▶ Exercise details:
Copy out every line of the data that follows, exactly.

[Extracted records]
◆ ◆ ◆ ◆ ◆ ◆ ◆

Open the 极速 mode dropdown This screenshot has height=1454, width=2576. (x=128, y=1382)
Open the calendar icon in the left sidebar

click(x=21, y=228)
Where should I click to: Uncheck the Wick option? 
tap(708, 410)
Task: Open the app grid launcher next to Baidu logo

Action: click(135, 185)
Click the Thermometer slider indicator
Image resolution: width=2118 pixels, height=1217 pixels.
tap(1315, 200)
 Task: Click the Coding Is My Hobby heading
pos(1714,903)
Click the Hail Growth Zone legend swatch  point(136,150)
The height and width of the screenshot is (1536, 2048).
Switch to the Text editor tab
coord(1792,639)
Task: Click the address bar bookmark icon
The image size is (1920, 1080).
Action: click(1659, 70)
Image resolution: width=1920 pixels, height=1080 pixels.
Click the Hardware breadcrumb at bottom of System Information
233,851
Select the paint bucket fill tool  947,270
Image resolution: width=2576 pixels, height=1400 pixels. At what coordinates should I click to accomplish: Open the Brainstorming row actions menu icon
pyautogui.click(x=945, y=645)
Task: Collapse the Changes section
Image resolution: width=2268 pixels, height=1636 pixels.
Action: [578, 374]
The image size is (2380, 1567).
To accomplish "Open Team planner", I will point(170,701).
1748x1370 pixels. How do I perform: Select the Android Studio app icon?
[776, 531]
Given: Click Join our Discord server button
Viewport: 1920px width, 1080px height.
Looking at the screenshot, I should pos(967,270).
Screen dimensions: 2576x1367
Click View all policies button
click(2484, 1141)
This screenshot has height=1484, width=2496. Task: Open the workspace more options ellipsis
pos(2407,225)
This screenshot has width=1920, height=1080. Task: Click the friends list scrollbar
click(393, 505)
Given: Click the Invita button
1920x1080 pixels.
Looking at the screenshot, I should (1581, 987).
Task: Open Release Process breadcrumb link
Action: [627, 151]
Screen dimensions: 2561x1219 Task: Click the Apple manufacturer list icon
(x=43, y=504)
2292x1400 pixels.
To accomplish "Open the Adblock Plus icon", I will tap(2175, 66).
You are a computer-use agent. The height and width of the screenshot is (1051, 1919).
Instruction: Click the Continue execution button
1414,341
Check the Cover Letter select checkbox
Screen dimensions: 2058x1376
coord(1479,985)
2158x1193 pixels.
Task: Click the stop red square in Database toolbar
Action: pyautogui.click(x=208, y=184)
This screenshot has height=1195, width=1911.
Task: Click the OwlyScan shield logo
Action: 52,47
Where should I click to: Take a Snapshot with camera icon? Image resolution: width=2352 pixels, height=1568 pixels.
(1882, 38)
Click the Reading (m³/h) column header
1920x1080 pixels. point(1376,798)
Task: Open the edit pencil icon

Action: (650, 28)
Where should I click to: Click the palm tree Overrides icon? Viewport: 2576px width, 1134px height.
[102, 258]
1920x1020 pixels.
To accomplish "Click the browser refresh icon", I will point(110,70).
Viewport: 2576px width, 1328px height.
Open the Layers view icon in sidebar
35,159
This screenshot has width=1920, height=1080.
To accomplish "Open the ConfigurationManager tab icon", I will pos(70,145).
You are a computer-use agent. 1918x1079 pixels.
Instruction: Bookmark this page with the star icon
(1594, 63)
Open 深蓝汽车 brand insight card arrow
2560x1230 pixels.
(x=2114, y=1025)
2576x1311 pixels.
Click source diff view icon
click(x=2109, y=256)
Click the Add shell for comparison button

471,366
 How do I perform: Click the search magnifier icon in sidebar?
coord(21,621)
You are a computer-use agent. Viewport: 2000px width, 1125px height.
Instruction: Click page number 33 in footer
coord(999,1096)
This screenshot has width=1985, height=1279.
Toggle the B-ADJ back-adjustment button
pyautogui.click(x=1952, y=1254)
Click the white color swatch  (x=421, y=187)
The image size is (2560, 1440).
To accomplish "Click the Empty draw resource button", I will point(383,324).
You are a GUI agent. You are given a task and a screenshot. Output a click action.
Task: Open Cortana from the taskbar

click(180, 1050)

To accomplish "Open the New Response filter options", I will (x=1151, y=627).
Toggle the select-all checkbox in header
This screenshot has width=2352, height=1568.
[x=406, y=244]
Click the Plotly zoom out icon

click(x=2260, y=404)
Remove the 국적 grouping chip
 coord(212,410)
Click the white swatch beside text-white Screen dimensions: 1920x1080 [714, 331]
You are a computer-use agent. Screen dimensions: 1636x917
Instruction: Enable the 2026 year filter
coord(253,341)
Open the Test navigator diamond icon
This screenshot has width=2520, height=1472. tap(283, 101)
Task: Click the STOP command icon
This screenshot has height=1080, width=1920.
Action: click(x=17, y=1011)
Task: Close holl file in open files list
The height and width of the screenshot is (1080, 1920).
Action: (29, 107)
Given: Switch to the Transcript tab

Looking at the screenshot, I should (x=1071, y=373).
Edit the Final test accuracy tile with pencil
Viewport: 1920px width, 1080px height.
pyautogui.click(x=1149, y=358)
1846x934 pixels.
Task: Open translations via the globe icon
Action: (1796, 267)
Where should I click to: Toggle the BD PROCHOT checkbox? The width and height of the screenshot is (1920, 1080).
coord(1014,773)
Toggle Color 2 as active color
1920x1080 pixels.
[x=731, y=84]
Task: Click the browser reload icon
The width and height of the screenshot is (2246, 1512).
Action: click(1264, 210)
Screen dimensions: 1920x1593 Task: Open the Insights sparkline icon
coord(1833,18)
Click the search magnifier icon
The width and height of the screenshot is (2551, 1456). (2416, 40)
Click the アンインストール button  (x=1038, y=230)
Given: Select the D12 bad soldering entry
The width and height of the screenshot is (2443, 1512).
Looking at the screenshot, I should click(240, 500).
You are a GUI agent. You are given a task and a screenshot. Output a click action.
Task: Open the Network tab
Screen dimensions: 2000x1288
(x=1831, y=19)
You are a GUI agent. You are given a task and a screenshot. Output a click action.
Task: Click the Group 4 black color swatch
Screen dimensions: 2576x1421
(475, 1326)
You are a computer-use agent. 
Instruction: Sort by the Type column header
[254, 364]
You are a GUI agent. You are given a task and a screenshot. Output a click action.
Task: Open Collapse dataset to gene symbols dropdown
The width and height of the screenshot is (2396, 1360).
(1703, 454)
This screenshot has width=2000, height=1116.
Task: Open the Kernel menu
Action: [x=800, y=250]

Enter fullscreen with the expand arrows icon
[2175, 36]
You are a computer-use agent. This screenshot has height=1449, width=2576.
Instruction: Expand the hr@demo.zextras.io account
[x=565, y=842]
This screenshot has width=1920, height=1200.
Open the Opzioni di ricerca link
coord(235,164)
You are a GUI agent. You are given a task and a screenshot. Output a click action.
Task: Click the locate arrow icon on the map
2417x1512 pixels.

◆ ◆ ◆ ◆ ◆ ◆ ◆

▶ Answer section:
Open the 极速 mode dropdown This screenshot has height=1454, width=2576. (x=128, y=1382)
Open the calendar icon in the left sidebar

click(x=21, y=228)
Where should I click to: Uncheck the Wick option? 
tap(708, 410)
Task: Open the app grid launcher next to Baidu logo

Action: click(135, 185)
Click the Thermometer slider indicator
Image resolution: width=2118 pixels, height=1217 pixels.
tap(1315, 200)
 Task: Click the Coding Is My Hobby heading
pos(1714,903)
Click the Hail Growth Zone legend swatch  point(136,150)
The height and width of the screenshot is (1536, 2048).
Switch to the Text editor tab
coord(1792,639)
Task: Click the address bar bookmark icon
The image size is (1920, 1080).
Action: click(1659, 70)
Image resolution: width=1920 pixels, height=1080 pixels.
Click the Hardware breadcrumb at bottom of System Information
233,851
Select the paint bucket fill tool  947,270
Image resolution: width=2576 pixels, height=1400 pixels. At what coordinates should I click to accomplish: Open the Brainstorming row actions menu icon
pyautogui.click(x=945, y=645)
Task: Collapse the Changes section
Image resolution: width=2268 pixels, height=1636 pixels.
Action: [578, 374]
The image size is (2380, 1567).
To accomplish "Open Team planner", I will point(170,701).
1748x1370 pixels. How do I perform: Select the Android Studio app icon?
[776, 531]
Given: Click Join our Discord server button
Viewport: 1920px width, 1080px height.
Looking at the screenshot, I should pos(967,270).
Screen dimensions: 2576x1367
Click View all policies button
click(2484, 1141)
This screenshot has height=1484, width=2496. Task: Open the workspace more options ellipsis
pos(2407,225)
This screenshot has width=1920, height=1080. Task: Click the friends list scrollbar
click(393, 505)
Given: Click the Invita button
1920x1080 pixels.
Looking at the screenshot, I should (1581, 987).
Task: Open Release Process breadcrumb link
Action: [627, 151]
Screen dimensions: 2561x1219 Task: Click the Apple manufacturer list icon
(x=43, y=504)
2292x1400 pixels.
To accomplish "Open the Adblock Plus icon", I will tap(2175, 66).
You are a computer-use agent. The height and width of the screenshot is (1051, 1919).
Instruction: Click the Continue execution button
1414,341
Check the Cover Letter select checkbox
Screen dimensions: 2058x1376
coord(1479,985)
2158x1193 pixels.
Task: Click the stop red square in Database toolbar
Action: pyautogui.click(x=208, y=184)
This screenshot has height=1195, width=1911.
Task: Click the OwlyScan shield logo
Action: 52,47
Where should I click to: Take a Snapshot with camera icon? Image resolution: width=2352 pixels, height=1568 pixels.
(1882, 38)
Click the Reading (m³/h) column header
1920x1080 pixels. point(1376,798)
Task: Open the edit pencil icon

Action: (650, 28)
Where should I click to: Click the palm tree Overrides icon? Viewport: 2576px width, 1134px height.
[102, 258]
1920x1020 pixels.
To accomplish "Click the browser refresh icon", I will point(110,70).
Viewport: 2576px width, 1328px height.
Open the Layers view icon in sidebar
35,159
This screenshot has width=1920, height=1080.
To accomplish "Open the ConfigurationManager tab icon", I will pos(70,145).
You are a computer-use agent. 1918x1079 pixels.
Instruction: Bookmark this page with the star icon
(1594, 63)
Open 深蓝汽车 brand insight card arrow
2560x1230 pixels.
(x=2114, y=1025)
2576x1311 pixels.
Click source diff view icon
click(x=2109, y=256)
Click the Add shell for comparison button

471,366
 How do I perform: Click the search magnifier icon in sidebar?
coord(21,621)
You are a computer-use agent. Viewport: 2000px width, 1125px height.
Instruction: Click page number 33 in footer
coord(999,1096)
This screenshot has width=1985, height=1279.
Toggle the B-ADJ back-adjustment button
pyautogui.click(x=1952, y=1254)
Click the white color swatch  (x=421, y=187)
The image size is (2560, 1440).
To accomplish "Click the Empty draw resource button", I will point(383,324).
You are a GUI agent. You are given a task and a screenshot. Output a click action.
Task: Open Cortana from the taskbar

click(180, 1050)

To accomplish "Open the New Response filter options", I will (x=1151, y=627).
Toggle the select-all checkbox in header
This screenshot has width=2352, height=1568.
[x=406, y=244]
Click the Plotly zoom out icon

click(x=2260, y=404)
Remove the 국적 grouping chip
 coord(212,410)
Click the white swatch beside text-white Screen dimensions: 1920x1080 [714, 331]
You are a computer-use agent. Screen dimensions: 1636x917
Instruction: Enable the 2026 year filter
coord(253,341)
Open the Test navigator diamond icon
This screenshot has width=2520, height=1472. tap(283, 101)
Task: Click the STOP command icon
This screenshot has height=1080, width=1920.
Action: click(x=17, y=1011)
Task: Close holl file in open files list
The height and width of the screenshot is (1080, 1920).
Action: (29, 107)
Given: Switch to the Transcript tab

Looking at the screenshot, I should (x=1071, y=373).
Edit the Final test accuracy tile with pencil
Viewport: 1920px width, 1080px height.
pyautogui.click(x=1149, y=358)
1846x934 pixels.
Task: Open translations via the globe icon
Action: (1796, 267)
Where should I click to: Toggle the BD PROCHOT checkbox? The width and height of the screenshot is (1920, 1080).
coord(1014,773)
Toggle Color 2 as active color
1920x1080 pixels.
[x=731, y=84]
Task: Click the browser reload icon
The width and height of the screenshot is (2246, 1512).
Action: click(1264, 210)
Screen dimensions: 1920x1593 Task: Open the Insights sparkline icon
coord(1833,18)
Click the search magnifier icon
The width and height of the screenshot is (2551, 1456). (2416, 40)
Click the アンインストール button  (x=1038, y=230)
Given: Select the D12 bad soldering entry
The width and height of the screenshot is (2443, 1512).
Looking at the screenshot, I should click(240, 500).
You are a GUI agent. You are given a task and a screenshot. Output a click action.
Task: Open the Network tab
Screen dimensions: 2000x1288
(x=1831, y=19)
You are a GUI agent. You are given a task and a screenshot. Output a click action.
Task: Click the Group 4 black color swatch
Screen dimensions: 2576x1421
(475, 1326)
You are a computer-use agent. 
Instruction: Sort by the Type column header
[254, 364]
You are a GUI agent. You are given a task and a screenshot. Output a click action.
Task: Open Collapse dataset to gene symbols dropdown
The width and height of the screenshot is (2396, 1360).
(1703, 454)
This screenshot has width=2000, height=1116.
Task: Open the Kernel menu
Action: [x=800, y=250]

Enter fullscreen with the expand arrows icon
[2175, 36]
You are a computer-use agent. This screenshot has height=1449, width=2576.
Instruction: Expand the hr@demo.zextras.io account
[x=565, y=842]
This screenshot has width=1920, height=1200.
Open the Opzioni di ricerca link
coord(235,164)
You are a GUI agent. You are given a task and a screenshot. Output a click action.
Task: Click the locate arrow icon on the map
2417x1512 pixels.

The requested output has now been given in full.